La COVID-19 sera donc venue à bout d’une manifestation qui, de mémoire de Strasbourgeois, n’avait été suspendue que pendant la Seconde Guerre mondiale.

Même l’attentat djihadiste de 2018, qui avait fait 5 morts et endeuillé la ville, n’avait entraîné la fermeture de son marché que pendant deux jours. Il avait rouvert dès que la cavale de Cherif Chekatt avait pris fin, les Strasbourgeois voulant ainsi manifester leur résilience.

Cette année, la 451e édition, qui devait s’ouvrir le 28 novembre se réduira comme peau de chagrin au grand sapin bardé de décorations lumineuses, place Kléber, le cœur battant de la ville, et à des animations, des chorales ou des « déambulations d’artistes » destinées à un public essentiellement local.

En revanche, aucun chalet ne rejoindra le cœur historique, a prévenu la maire (EELV) Jeanne Barseghian. Au grand dam des forains qui sont immédiatement venus clamer leur colère dans la cour de l’hôtel de ville, où elle tenait sa conférence de presse.

« On va bloquer la ville, on va faire tout ce qu’il faut, c’est notre gagne-pain, c’est ma vie, c’est enlever le pain de la bouche de mon fils et ça, je ne peux pas laisser le faire », s’est exclamé Sassi Ben Mourdi, membre d’un comité de concertation avec la mairie. « S’il n’y a pas de solution d’ici une semaine ou deux, on trouvera des solutions un peu plus draconiennes », a-t-il averti.

« Vous êtes en train de nous tuer », a renchéri une jeune femme à l’adresse de Jeanne Barseghian.

L’enjeu est effectivement considérable pour l’économie locale, avec des retombées évaluées à 250 millions d’euros pour un budget d’environ 5 millions d’euros.

D’autres annulations dans la région ?

Mais « Strasbourg n’est pas dans une bulle », a fait valoir la maire, alors que « dans le reste de l’Europe, les restrictions sont de plus en plus fortes et notamment en Allemagne ». Avant la capitale alsacienne, Paris, Bordeaux, les villes allemandes de Cologne ou de Fribourg-en-Brisgau avaient déjà annoncé l’annulation de leurs marchés de Noël.

Et surtout, a-t-elle expliqué, le taux d’incidence vient de « dépasser les 300 à Strasbourg » et donc « le seuil d’alerte maximale ».

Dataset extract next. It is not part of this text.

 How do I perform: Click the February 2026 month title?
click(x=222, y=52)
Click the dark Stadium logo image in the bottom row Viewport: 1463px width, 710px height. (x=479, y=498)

Deux scénarios avaient été présentés à la préfecture par la mairie, l’un avec les 300 chalets habituels, l’autre sans, la préfète du Bas-Rhin Josiane Chevalier ne souhaitant finalement trancher que fin octobre, selon la maire.

« Il ne me paraissait pas responsable d’attendre quinze jours supplémentaires » et de « laisser dans cette incertitude » les associations, forains ou artisans attendus sur le marché, a souligné cette dernière, en relevant que maintenir les chalets sans chalands n’aurait « même pas valu le coup du point de vue économique ».

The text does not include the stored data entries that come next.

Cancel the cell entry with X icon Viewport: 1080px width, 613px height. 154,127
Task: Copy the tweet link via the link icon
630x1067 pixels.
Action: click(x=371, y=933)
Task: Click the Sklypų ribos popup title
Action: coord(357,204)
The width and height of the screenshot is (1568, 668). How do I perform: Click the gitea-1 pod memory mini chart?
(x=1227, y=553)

Député (LREM) du Bas-Rhin, Bruno Studer a promis de s’assurer « avec les autres parlementaires de Strasbourg » du « soutien de l’État ».

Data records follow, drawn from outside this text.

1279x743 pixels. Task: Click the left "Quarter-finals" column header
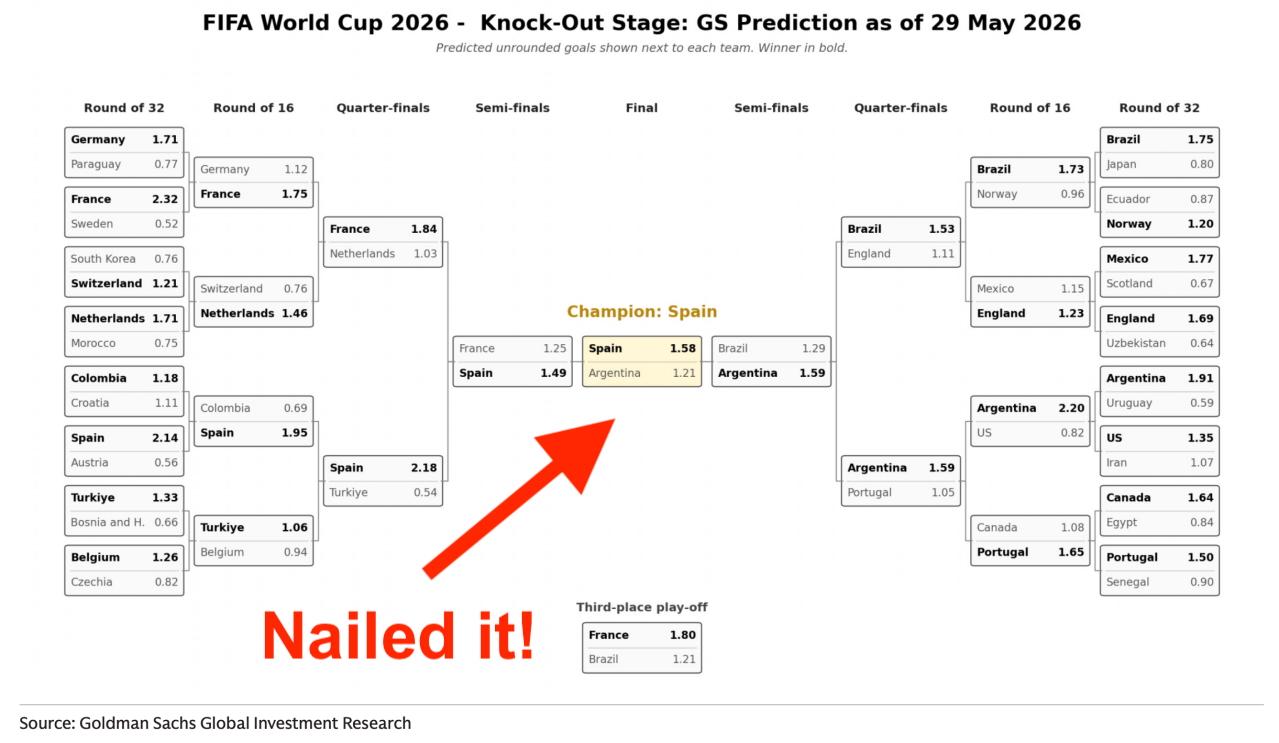tap(383, 108)
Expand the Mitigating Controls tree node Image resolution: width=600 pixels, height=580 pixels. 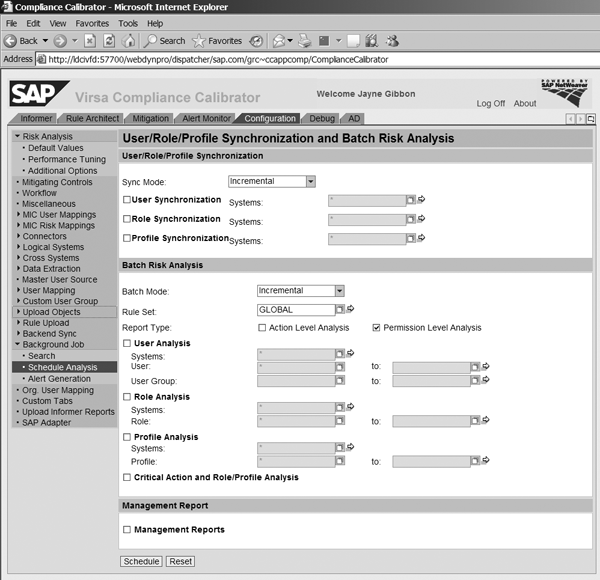click(x=17, y=183)
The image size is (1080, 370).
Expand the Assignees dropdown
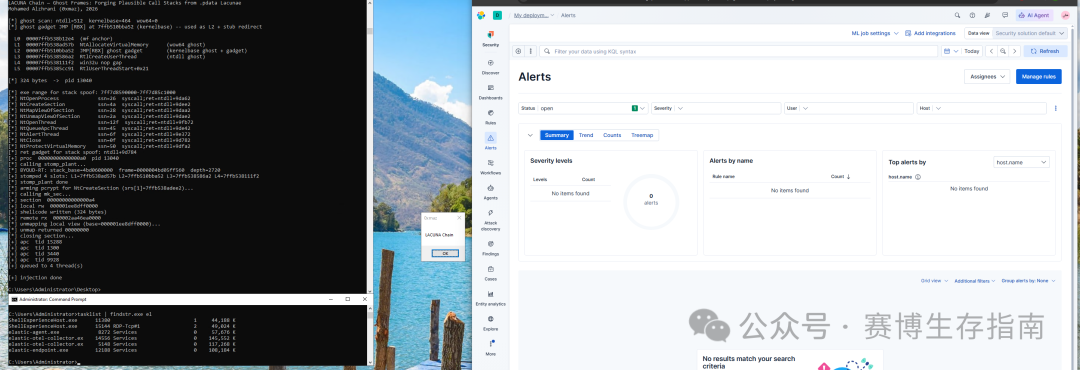tap(987, 76)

Il faut un « plan d’accompagnement économique » de la ville de Strasbourg et de l’Eurométropole, associant l’État, a également souligné Catherine Trautmann au nom du groupe socialiste au Conseil municipal.

Les annulations de marchés de Noël pourraient se répandre comme une traînée de poudre dans la région.

« Nous annoncerons la décision concernant Colmar dans 8 jours, soit le 30 octobre, en concertation avec les acteurs concernés », a prévenu jeudi sur Facebook, Eric Straumann, le maire (LR) de la cité, dont le marché de Noël est fréquenté chaque année par 1,5 million de visiteurs.

Le marché de Metz est également menacé. La semaine dernière, le préfet de Moselle Laurent Touvet avait estimé qu’il ne faudrait pas que Metz soit la seule ville à organiser un marché de Noël, où se retrouveraient tous les amateurs d’un tel évènement.